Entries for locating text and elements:

## BEGIN

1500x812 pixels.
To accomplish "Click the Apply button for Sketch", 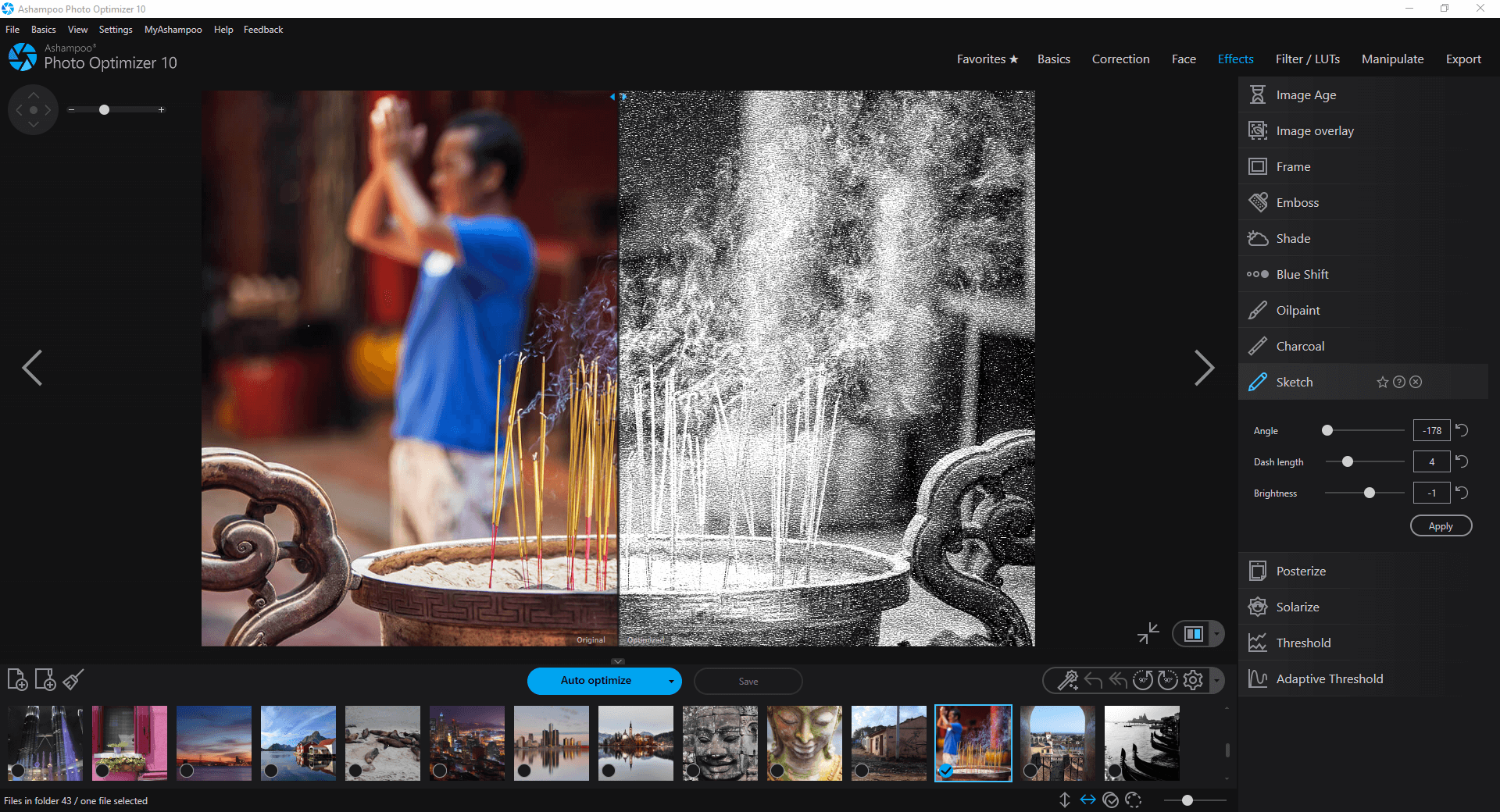I will [x=1441, y=525].
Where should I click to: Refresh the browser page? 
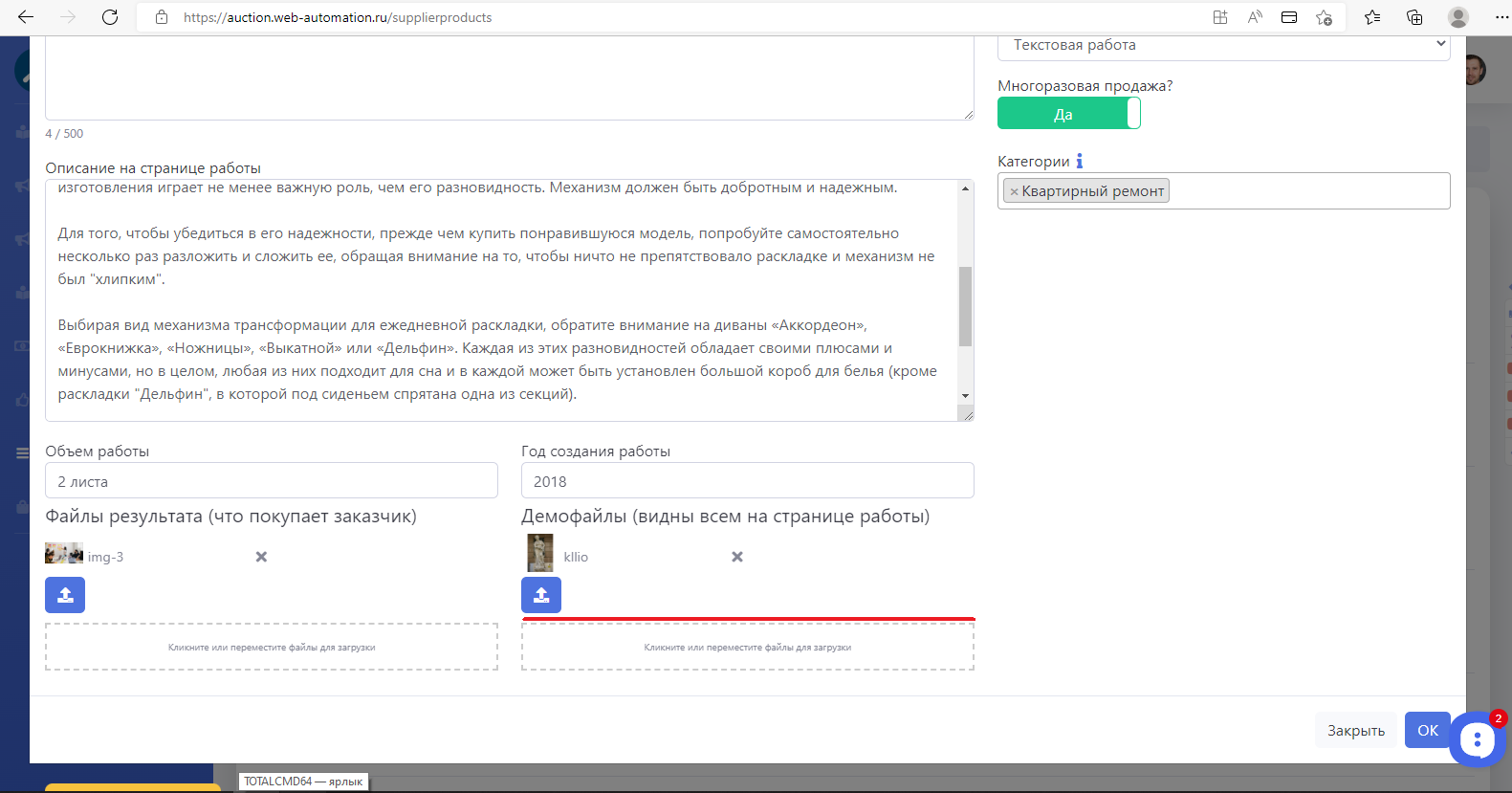coord(110,17)
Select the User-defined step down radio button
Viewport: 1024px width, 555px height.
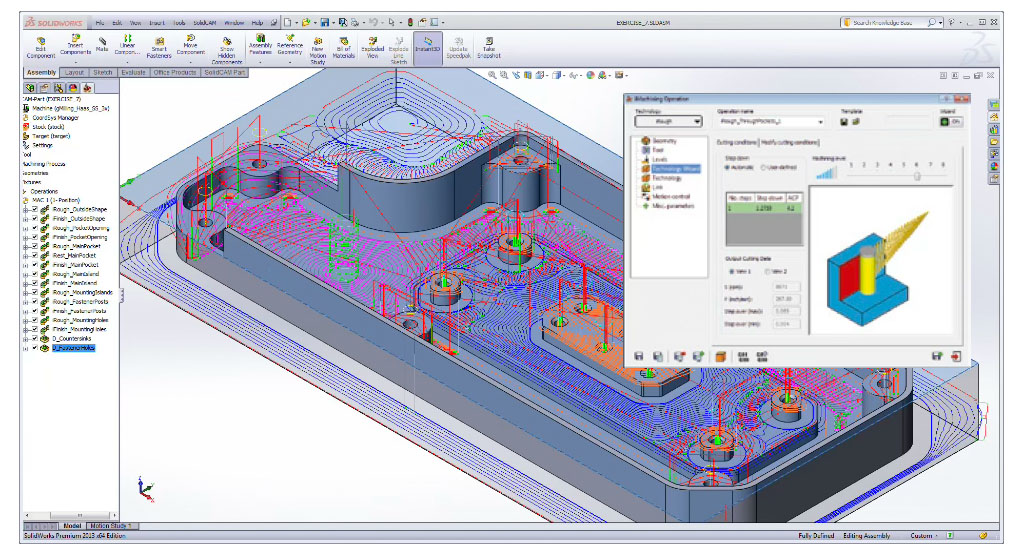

## END

**WHAT NEEDS TO BE DONE**
Reproduce every line from the one containing "Where should I" through the end of the entries, requests included. Scale each coordinate in the answers by 1.6, round to the nearest whole number with halves rounded up, and leave the pictures out.

**TASK RESULT**
Where should I click to: Refresh the browser page? 
coord(176,27)
Select the User-defined step down radio button
Viewport: 1024px width, 555px height.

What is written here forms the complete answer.